(Extracted records):
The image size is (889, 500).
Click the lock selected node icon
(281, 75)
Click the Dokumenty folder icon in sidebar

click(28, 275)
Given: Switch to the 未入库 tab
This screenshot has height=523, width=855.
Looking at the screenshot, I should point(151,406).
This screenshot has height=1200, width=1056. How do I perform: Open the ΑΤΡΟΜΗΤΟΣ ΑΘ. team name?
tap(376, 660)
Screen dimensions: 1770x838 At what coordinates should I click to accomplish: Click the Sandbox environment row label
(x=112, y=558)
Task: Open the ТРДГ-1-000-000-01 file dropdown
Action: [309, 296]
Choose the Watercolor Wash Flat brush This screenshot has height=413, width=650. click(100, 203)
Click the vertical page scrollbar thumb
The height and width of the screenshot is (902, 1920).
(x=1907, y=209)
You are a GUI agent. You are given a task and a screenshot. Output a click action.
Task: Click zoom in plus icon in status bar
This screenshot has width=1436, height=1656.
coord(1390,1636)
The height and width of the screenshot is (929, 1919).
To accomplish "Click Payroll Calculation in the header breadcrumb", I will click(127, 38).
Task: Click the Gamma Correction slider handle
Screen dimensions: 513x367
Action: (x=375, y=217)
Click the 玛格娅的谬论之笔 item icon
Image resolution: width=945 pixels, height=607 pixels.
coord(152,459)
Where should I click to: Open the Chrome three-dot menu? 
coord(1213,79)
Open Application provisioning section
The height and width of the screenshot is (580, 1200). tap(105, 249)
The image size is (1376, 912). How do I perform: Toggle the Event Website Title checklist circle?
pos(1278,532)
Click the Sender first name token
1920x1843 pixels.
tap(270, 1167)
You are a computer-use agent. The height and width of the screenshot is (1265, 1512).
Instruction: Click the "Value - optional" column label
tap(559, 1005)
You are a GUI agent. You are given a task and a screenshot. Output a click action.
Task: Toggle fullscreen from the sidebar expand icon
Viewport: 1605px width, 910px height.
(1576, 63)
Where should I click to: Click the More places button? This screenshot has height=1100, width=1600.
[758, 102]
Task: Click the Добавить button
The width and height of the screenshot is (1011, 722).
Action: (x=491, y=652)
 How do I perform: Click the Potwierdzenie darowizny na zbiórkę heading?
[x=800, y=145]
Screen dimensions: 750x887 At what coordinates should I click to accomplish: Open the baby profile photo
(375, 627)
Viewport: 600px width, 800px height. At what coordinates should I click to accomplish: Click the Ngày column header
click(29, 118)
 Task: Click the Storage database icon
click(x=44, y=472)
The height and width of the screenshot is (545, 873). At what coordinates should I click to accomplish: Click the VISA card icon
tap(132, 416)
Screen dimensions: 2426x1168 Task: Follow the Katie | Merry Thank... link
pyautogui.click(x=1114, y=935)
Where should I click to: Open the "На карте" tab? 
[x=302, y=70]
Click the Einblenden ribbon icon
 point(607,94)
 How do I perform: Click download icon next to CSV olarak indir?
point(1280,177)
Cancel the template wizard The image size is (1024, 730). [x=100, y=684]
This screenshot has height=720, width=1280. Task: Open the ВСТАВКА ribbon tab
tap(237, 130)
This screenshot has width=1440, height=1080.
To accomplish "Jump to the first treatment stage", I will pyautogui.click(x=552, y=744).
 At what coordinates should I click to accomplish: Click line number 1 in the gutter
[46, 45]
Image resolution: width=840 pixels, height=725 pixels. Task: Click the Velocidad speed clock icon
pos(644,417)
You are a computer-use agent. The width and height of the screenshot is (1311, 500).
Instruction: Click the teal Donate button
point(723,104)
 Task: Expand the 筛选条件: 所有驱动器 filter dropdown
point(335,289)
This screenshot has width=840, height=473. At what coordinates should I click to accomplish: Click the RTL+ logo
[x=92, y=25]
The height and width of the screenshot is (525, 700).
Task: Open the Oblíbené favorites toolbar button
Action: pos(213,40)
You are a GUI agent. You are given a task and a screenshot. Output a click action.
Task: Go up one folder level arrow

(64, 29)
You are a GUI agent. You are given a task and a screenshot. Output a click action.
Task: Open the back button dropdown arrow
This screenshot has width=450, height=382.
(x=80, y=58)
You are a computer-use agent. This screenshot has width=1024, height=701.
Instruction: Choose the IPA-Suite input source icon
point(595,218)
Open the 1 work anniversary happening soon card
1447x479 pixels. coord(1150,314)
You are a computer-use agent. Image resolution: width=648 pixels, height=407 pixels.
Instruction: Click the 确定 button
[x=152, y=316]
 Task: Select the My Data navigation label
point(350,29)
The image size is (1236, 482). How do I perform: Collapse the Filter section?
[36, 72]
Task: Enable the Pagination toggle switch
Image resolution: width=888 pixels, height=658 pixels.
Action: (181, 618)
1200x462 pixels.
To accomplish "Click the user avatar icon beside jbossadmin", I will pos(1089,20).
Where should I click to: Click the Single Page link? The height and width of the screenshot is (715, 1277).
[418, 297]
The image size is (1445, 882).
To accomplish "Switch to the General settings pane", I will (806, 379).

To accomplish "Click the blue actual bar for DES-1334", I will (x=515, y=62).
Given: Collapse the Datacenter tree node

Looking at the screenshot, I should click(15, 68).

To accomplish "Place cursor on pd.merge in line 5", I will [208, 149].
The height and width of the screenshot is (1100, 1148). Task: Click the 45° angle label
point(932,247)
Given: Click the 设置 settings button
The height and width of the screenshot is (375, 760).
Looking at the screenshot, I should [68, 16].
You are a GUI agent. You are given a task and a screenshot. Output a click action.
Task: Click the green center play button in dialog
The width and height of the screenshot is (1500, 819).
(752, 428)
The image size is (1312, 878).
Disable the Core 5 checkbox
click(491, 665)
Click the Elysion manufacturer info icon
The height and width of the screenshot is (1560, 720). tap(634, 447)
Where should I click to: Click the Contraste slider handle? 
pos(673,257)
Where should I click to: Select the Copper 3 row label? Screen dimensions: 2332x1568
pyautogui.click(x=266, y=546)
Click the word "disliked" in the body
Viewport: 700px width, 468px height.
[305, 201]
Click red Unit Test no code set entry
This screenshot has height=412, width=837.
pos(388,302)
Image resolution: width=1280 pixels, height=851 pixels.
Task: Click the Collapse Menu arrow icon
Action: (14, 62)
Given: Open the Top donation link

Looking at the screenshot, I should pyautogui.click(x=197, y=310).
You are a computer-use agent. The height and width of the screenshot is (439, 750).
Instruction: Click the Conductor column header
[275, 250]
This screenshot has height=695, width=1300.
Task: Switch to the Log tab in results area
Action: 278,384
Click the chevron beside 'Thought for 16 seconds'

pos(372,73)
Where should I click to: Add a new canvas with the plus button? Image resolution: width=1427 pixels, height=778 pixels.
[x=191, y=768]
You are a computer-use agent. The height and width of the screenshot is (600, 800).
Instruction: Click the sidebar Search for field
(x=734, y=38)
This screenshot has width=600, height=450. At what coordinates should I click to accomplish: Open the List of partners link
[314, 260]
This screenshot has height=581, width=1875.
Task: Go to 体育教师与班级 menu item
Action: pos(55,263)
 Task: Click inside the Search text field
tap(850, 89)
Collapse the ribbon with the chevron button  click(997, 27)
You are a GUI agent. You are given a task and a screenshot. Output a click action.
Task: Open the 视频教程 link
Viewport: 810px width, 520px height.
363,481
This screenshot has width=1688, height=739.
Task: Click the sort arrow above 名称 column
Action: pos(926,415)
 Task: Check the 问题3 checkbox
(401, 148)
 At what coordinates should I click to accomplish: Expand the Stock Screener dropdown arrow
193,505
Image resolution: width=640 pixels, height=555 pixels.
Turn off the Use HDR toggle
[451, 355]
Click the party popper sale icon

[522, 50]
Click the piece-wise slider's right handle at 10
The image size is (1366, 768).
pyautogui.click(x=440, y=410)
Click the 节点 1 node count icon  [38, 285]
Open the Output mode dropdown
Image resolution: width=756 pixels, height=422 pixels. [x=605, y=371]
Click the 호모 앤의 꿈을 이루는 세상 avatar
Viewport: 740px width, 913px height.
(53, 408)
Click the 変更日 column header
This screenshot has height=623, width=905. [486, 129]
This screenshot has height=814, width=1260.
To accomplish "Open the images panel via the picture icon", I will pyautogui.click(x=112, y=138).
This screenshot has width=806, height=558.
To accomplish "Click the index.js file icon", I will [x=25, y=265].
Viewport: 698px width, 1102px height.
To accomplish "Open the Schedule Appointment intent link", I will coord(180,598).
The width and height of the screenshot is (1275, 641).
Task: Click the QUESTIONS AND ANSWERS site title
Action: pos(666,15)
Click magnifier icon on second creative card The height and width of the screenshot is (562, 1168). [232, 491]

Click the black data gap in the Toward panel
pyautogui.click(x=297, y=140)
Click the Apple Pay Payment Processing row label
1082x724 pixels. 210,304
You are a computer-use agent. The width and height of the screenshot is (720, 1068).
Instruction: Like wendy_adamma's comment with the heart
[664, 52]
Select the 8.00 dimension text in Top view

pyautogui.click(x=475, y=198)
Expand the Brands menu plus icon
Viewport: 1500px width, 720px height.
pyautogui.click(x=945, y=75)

(The problem): Search the entries for the word "avatar", then copy every line in which it is found.

(Completed task):
To accomplish "Click the user avatar icon beside jbossadmin", I will pos(1089,20).
Click the 호모 앤의 꿈을 이루는 세상 avatar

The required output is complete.